Pixel coordinate grounding data —
........

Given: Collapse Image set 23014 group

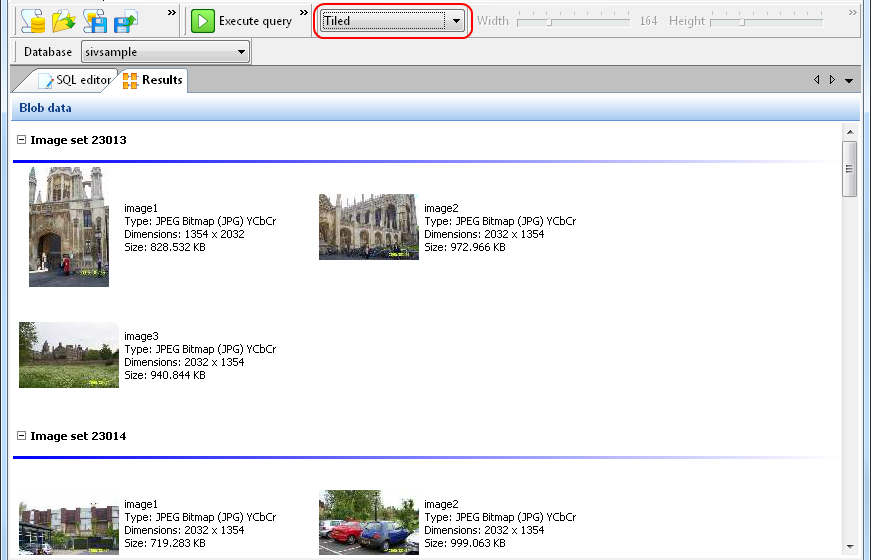Looking at the screenshot, I should (x=22, y=437).
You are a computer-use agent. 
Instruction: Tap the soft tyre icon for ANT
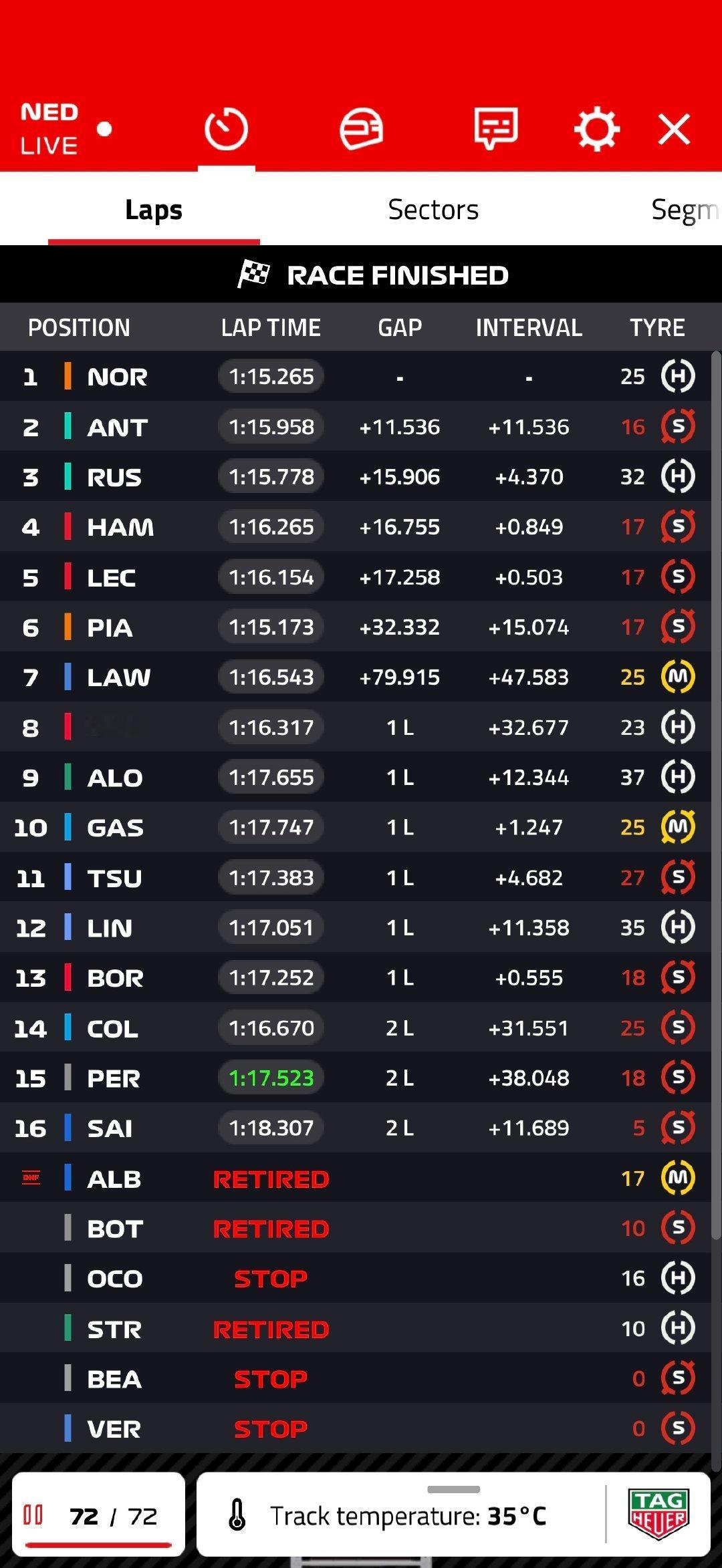(678, 426)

........

Task —
All records above must be output exactly as they stand, excluding pictures.

Exercise response —
Given: Collapse Image set 23014 group

Looking at the screenshot, I should (x=22, y=437).
You are a computer-use agent. 
Instruction: Tap the soft tyre icon for ANT
(678, 426)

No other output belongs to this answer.